### DATA IN THIS EXERCISE
=-=-=

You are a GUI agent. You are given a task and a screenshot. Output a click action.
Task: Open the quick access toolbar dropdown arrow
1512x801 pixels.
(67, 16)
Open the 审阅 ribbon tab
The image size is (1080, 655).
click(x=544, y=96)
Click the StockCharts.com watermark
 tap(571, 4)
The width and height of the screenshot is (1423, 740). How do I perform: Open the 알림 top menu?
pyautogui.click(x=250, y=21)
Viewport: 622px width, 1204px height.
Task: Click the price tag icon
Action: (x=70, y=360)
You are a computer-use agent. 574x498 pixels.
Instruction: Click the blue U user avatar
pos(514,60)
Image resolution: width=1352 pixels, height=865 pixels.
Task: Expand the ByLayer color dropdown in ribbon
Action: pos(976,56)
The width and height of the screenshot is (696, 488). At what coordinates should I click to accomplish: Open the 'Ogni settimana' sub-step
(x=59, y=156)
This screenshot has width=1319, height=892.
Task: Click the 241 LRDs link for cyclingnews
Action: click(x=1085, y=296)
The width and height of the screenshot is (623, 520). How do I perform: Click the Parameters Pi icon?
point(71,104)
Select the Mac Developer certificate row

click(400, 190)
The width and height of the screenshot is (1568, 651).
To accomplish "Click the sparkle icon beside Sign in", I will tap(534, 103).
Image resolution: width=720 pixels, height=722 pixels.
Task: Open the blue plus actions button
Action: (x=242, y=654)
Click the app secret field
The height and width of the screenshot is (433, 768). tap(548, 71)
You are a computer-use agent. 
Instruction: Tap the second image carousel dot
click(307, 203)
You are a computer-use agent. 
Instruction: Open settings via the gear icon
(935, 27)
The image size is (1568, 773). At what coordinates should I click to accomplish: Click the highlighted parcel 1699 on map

=-=-=

### YOUR OBJECTIVE
Looking at the entries above, count each line in which the word "agent" occurs, then give the total and nothing further.

### YOUR RESPONSE
4